9:10 Curtain goes up and Rockettes open the show. Lots of opps for tweeted thoughts from the crowd.

9:19 Curtain goes down.

9:20 Curtain comes up. A variety show is "supposed" to feature a lot of actors from the film. But @Jimmy_Barrett (pissed that Stanley Kramer didn't cast him) takes over the show.

9:30 Curtain goes down.

9:30 - 9:45 Intermission. People mingle in lobby. Door prizes are announced.

9:45 People go back to their seats, anxious for the screening to start .

9:50 Lights go out, in preparation for screening. Everyone posts scrowler which turns viewer screen black.
We crafted posts from RadioCity to act as MC to provide narrative structure, carefully timed and pre-posted to a third-party application which would send out the tweets at just the right moments. What we'd overestimated was distance between 1963 and 2009 technology. Pre-posted tweets from @_RadioCity didn't post. Why isn't my speaker system working tonite? (If we were IRL actors, perhaps we'd have known better than to put all our faith in the production crew.)

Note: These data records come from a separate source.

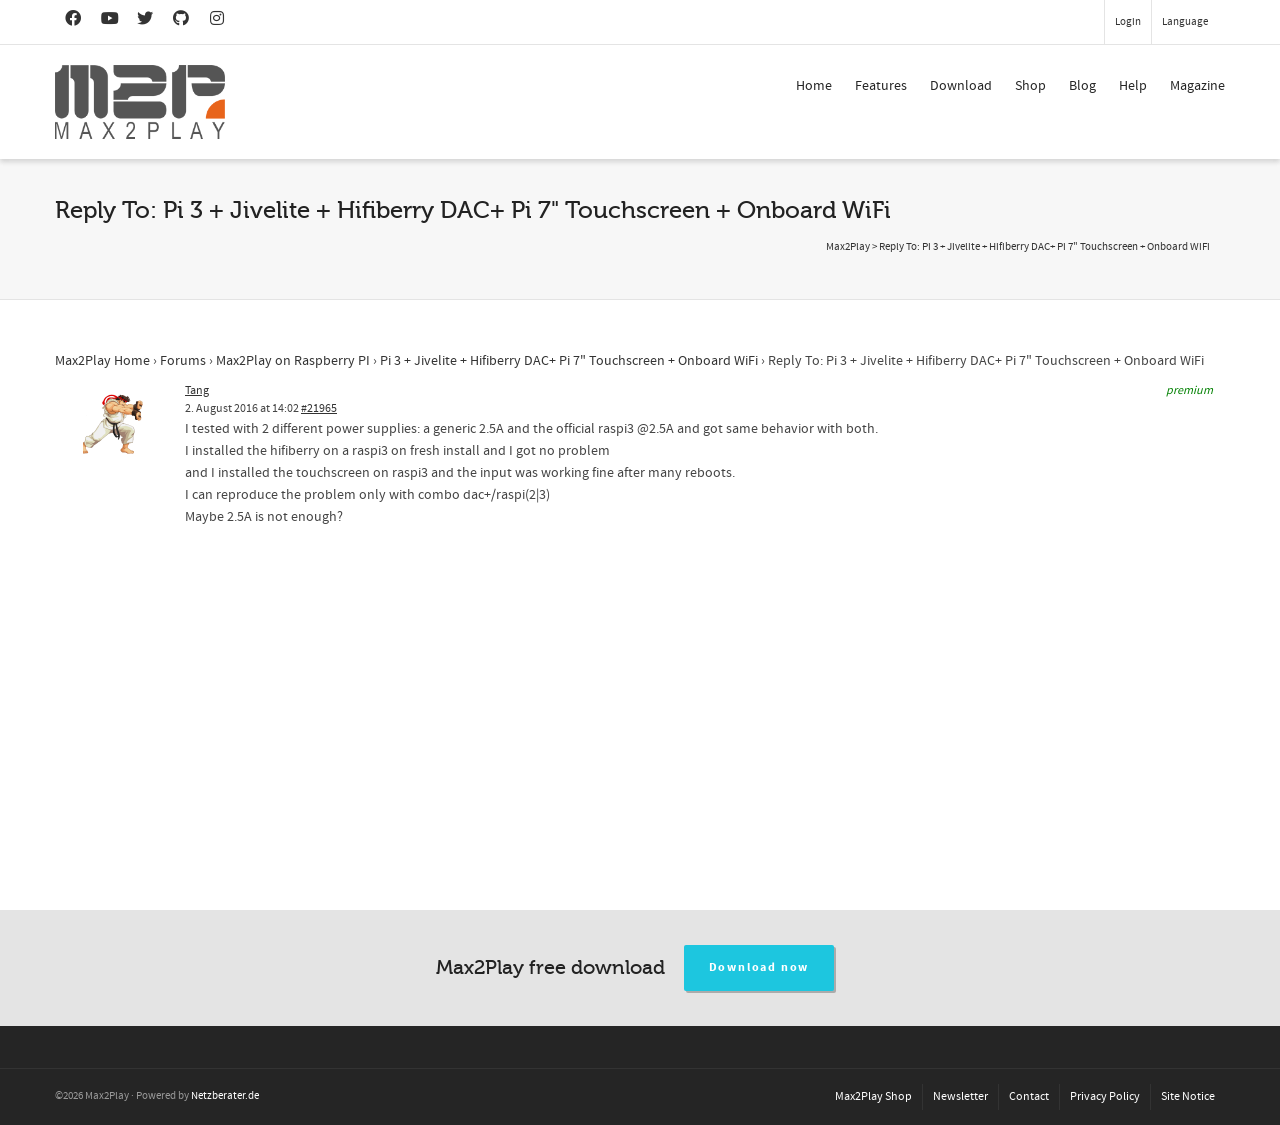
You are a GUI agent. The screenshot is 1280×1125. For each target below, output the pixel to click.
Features (881, 86)
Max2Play (848, 247)
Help (1133, 86)
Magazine (1197, 86)
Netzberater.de (225, 1096)
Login (1128, 22)
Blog (1082, 86)
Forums (183, 361)
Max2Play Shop (873, 1096)
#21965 (319, 408)
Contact (1029, 1096)
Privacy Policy (1105, 1096)
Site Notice (1188, 1096)
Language (1185, 22)
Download (961, 86)
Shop (1030, 86)
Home (814, 86)
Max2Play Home (102, 361)
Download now (759, 967)
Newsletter (960, 1096)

Without an MC, the "stage" turned into a free-for-all, truly experimental "theater": not only marvelous improv from @Jimmy_Barrett (see it here) but also fun, fast-paced, unscripted, completely organic and sometimes hilarious entertainment from the crowd. Which you can see here. Appropriate, we decided, to a madcap heist film. And to ground-breaking television drama. The audience certainly seemed to enjoy it.